New standards related to black box units on vehicles which record data during events such as crashes have been outlined by The National Highway Traffic Safety Administration.    Prior to September 1, 2012 auto manufacturers created their own standards for black boxes.  This resulted in a wide variety of black box systems and little uniformity.

Each manufacturer had black box systems which collected different data points.  Similarly problematic, technicians attempting to access the data were forced to retrieve it by different methods.  The new black box standards set forth by NTHSA have introduced a more uniform approach.The agency published standards on August 5th 2011 which specify the data that must be collected. The new standards require the data collected to include the accelerator position at the time of the crash, the vehicle roll angle, the steering wheel angle and the rpm of the engine.  Also, the methods to retrieve the data will be uniform across manufacturers.

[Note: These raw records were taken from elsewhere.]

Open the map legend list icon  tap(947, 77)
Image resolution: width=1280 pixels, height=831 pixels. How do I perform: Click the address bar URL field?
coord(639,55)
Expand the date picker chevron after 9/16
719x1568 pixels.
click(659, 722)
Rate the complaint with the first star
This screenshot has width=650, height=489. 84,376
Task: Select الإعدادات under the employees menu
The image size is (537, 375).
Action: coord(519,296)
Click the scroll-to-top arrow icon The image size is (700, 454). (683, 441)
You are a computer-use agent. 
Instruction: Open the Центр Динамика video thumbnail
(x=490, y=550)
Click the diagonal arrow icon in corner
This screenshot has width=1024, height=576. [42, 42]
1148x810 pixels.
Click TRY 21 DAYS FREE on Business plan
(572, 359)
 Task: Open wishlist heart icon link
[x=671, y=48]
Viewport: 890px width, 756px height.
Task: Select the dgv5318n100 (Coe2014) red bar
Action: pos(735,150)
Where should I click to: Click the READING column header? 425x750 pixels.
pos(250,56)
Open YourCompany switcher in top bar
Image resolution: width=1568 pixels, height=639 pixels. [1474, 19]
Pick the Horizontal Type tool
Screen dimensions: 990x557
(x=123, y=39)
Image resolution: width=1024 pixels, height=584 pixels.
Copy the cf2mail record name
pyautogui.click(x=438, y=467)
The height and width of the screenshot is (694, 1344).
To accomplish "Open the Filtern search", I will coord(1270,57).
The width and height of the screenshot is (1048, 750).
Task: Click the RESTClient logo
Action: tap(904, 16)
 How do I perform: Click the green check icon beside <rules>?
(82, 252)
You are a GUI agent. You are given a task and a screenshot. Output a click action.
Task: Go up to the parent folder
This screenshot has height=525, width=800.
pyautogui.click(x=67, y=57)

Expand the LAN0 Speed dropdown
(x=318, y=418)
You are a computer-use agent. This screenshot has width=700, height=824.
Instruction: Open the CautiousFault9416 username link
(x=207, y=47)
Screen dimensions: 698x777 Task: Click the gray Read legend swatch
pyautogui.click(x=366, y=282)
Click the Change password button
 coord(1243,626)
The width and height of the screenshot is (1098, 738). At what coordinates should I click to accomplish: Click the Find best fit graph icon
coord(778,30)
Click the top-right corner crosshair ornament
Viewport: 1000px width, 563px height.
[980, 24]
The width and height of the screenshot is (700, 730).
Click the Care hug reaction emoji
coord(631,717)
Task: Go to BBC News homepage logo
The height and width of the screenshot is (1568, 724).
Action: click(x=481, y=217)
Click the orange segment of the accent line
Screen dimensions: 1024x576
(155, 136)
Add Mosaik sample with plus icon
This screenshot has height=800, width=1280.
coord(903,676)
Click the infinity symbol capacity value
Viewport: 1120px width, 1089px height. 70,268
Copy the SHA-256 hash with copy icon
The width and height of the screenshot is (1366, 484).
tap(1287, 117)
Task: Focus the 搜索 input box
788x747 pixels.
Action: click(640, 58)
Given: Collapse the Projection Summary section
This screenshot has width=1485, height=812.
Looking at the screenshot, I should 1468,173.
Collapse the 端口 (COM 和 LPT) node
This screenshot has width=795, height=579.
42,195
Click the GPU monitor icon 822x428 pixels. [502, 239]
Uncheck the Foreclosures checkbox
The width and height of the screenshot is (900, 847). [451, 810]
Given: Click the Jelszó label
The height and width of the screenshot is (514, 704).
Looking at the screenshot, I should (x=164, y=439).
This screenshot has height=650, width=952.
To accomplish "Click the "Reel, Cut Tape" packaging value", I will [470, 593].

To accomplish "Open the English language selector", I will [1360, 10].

Black box data is important to motor vehicle safety.  It allows manufactures to analyze vehicle crash performance and driver actions under real crash circumstances.  This data provides critical information which will lead to safer vehicles.  Additionally, the data can prove to be extremely informative with regard to how or why a crash took place.  The black box information may be accessible to law enforcement, insurance companies and automakers, and each state has specific regulations.Vehicles manufactured on or after September 1, 2012 that have black boxes must follow the new standards set by the NHTSA. At Donaldson & Weston, our attorneys always utilize premiere experts to download and interpret the black box data in order to reconstruct crash dynamics to demonstrate liability in significant personal injury cases.  The data can be crucial evidence which may not otherwise be available through witnesses. Knowing when and how to gather black box information can under some circumstances make or break a case.